Firefighters have kept the fire away from Oak Glen on the western flank of the fire.

The fire is moving northeast, creating smoke and threatening Morongo Valley and Pioneertown.

The fire is expected to make slow progress until it finds a favorable condition to burn into a new drainage area.

Overall, expect to see occasional periods of high smoke production. Smoke will mostly be in low/hazy concentrations and occasional column building.

In the early morning hours, smoke will travel eastward along the I-10.

On Friday, August 7th, 2020, the smoke direction will be towards Highway 62 corridor and remain in that area until the late evening Friday and early morning hours of Saturday, August 8th, 2020.

The communities of Morongo Valley, Desert Hot Springs, Yucca Valley, and Landers will be the strongest impacted with smoke. Concentrations will be lower in Joshua Tree and Twentynine Palms.

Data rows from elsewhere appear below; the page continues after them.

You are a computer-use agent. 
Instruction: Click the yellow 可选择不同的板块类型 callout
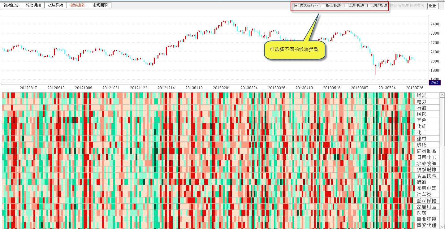pos(295,50)
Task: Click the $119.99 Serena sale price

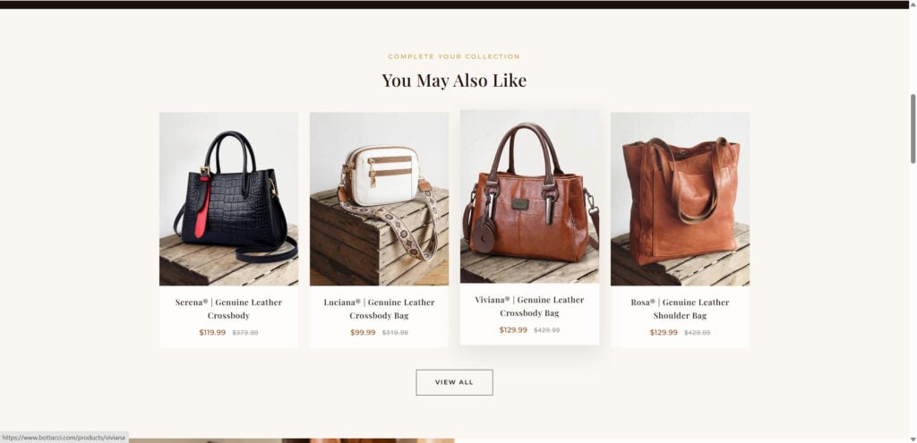Action: coord(212,333)
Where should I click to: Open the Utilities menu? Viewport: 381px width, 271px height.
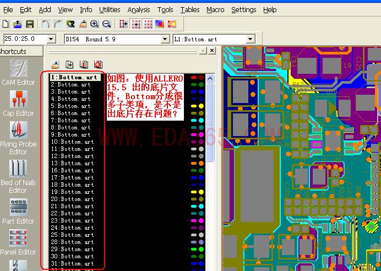coord(110,10)
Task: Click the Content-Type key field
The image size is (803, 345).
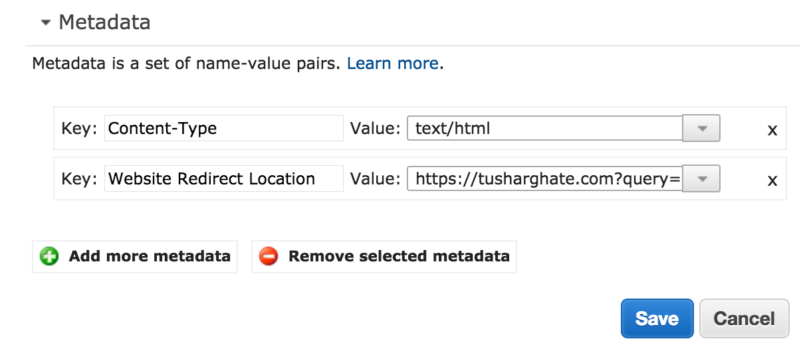Action: pos(224,128)
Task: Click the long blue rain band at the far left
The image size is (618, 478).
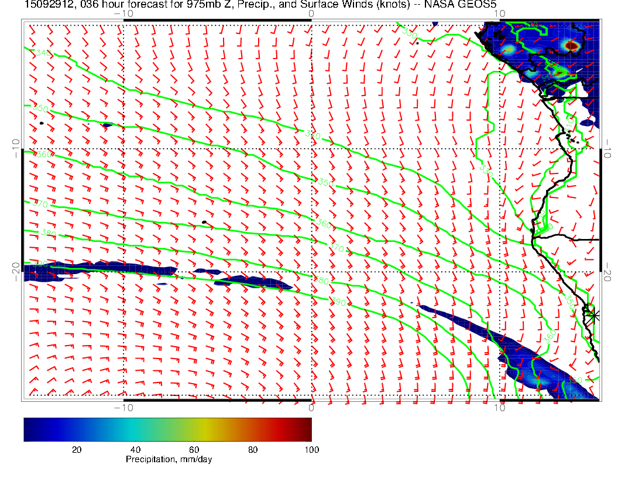Action: coord(99,272)
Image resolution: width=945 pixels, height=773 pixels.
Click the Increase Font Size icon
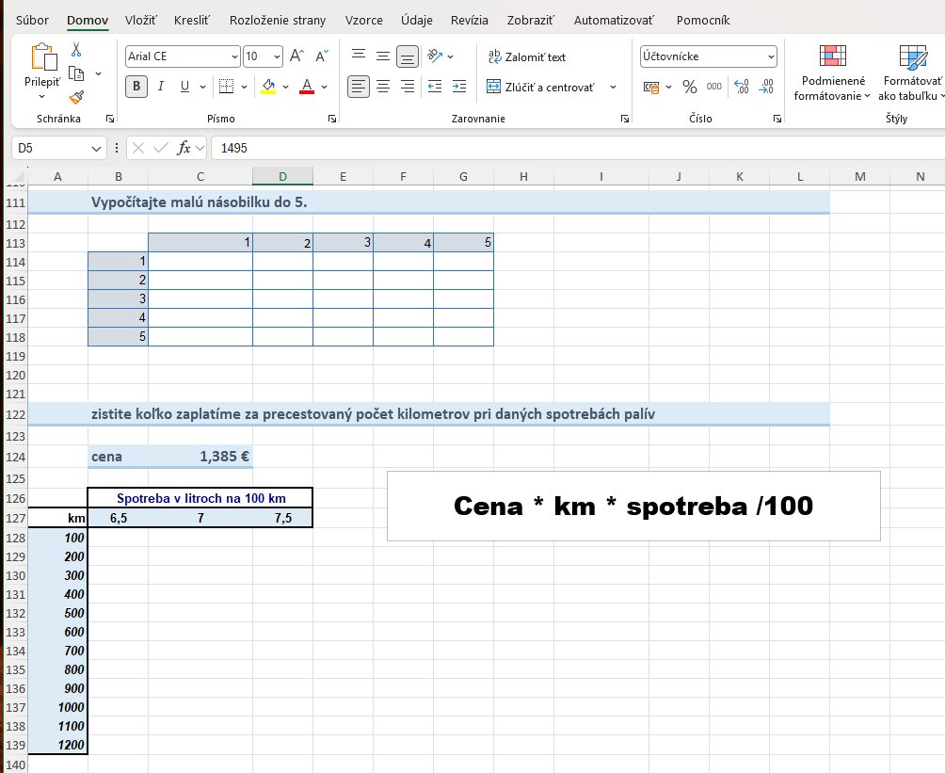(x=296, y=56)
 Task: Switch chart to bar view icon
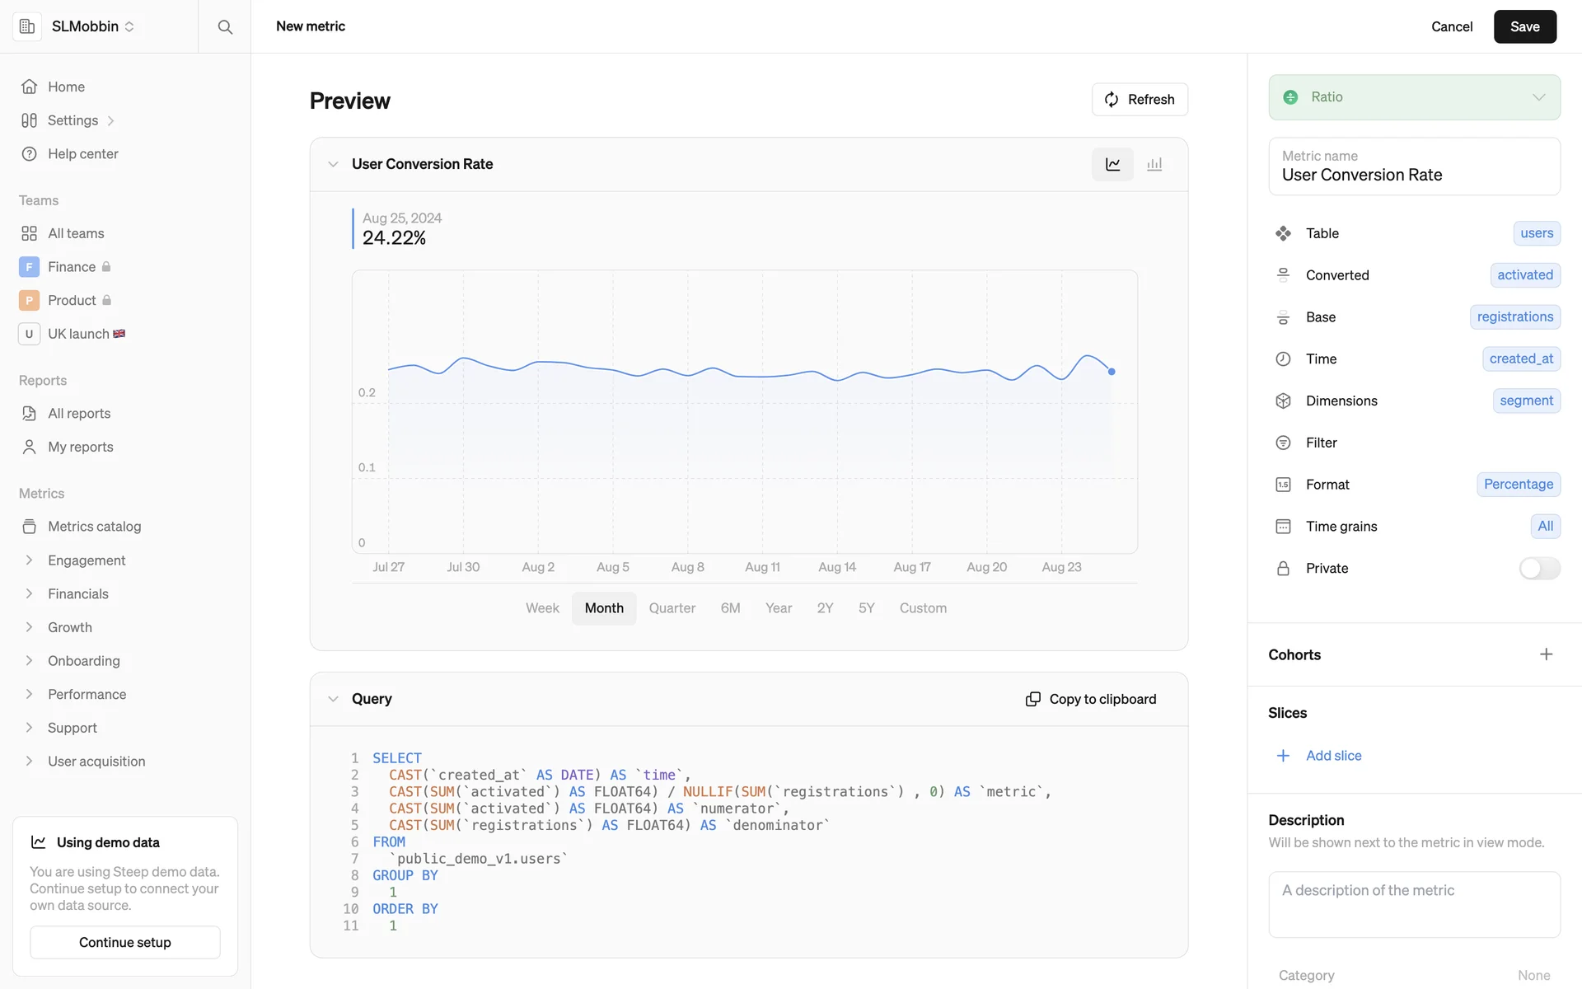coord(1154,164)
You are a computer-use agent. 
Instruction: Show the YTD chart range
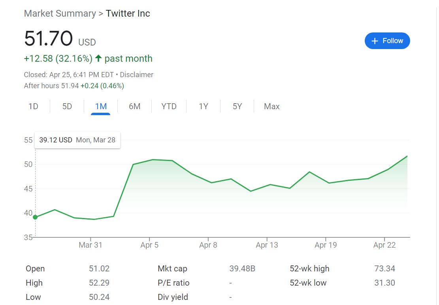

Some haze may be visible in Big Bear Valley in the afternoon Friday, August 7th.

Due to a change in the wind direction, the wind will carry the smoke further east, compared to the past several days.

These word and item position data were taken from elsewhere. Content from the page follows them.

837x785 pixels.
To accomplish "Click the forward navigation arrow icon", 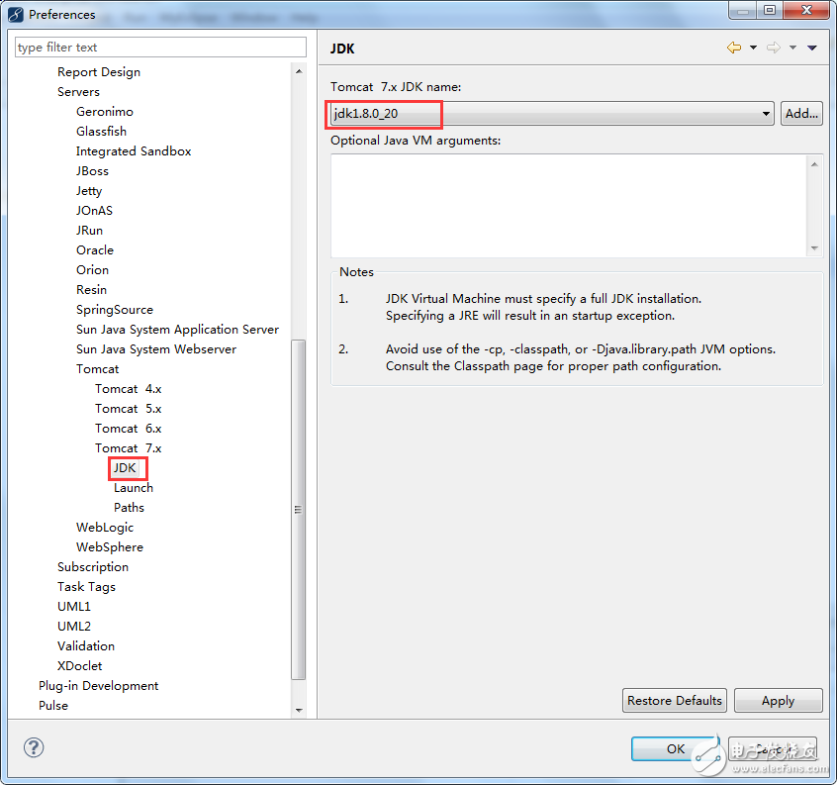I will tap(774, 48).
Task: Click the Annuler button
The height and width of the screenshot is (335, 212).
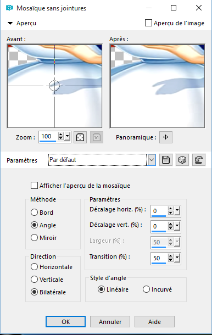Action: pyautogui.click(x=110, y=321)
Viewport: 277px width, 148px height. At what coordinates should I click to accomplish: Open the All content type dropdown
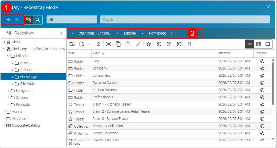click(x=72, y=20)
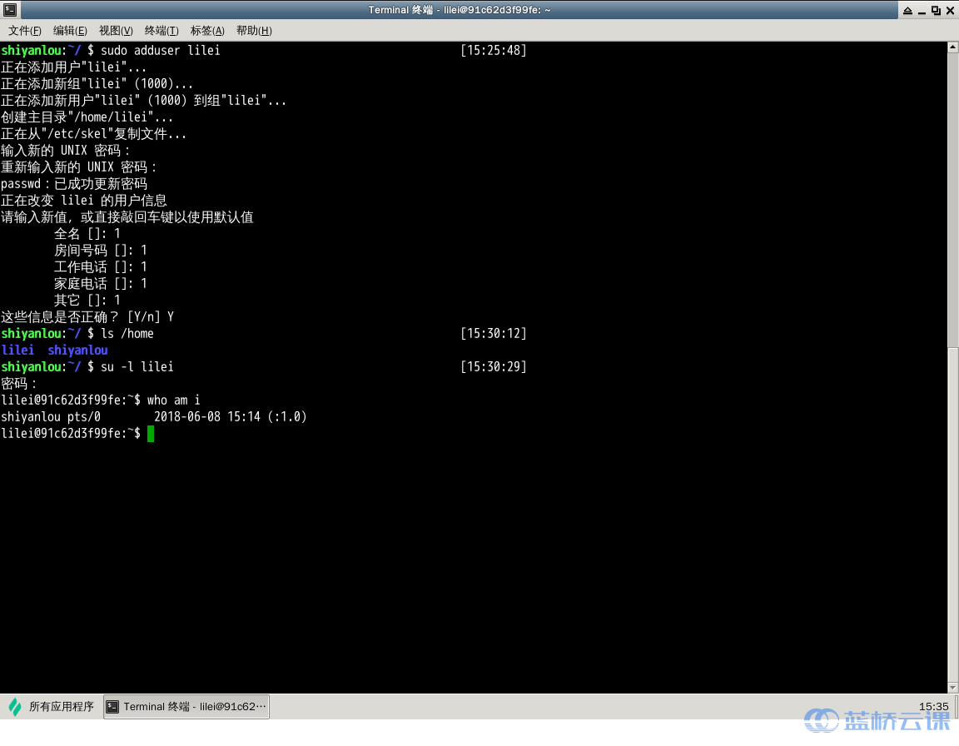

Friday’s wind pattern will push the smoke further east than the previous few days.

A Smoke Advisory will be in effect through Friday afternoon August 7th, 2020 due to the Apple Fire burning north of Cherry Valley, the South Coast Air Quality Management District announced.

The advisory could extend into Saturday, August 8th as well.

Weather conditions will bring smoke and ash into portions of the Coachella Valley, the San Gorgonio Pass, Eastern Riverside County, and the eastern San Bernardino Mountains, according to an AQMD statement.

The air quality will be unhealthy for sensitive groups in the San Bernardino Mountains and wherever smoke from the Apple fire shows up.

The AQMD  urges anyone who smells smoke or sees ash to limit exposure by remaining indoors with windows and doors closed or to seek alternate shelter, and avoid vigorous physical activity.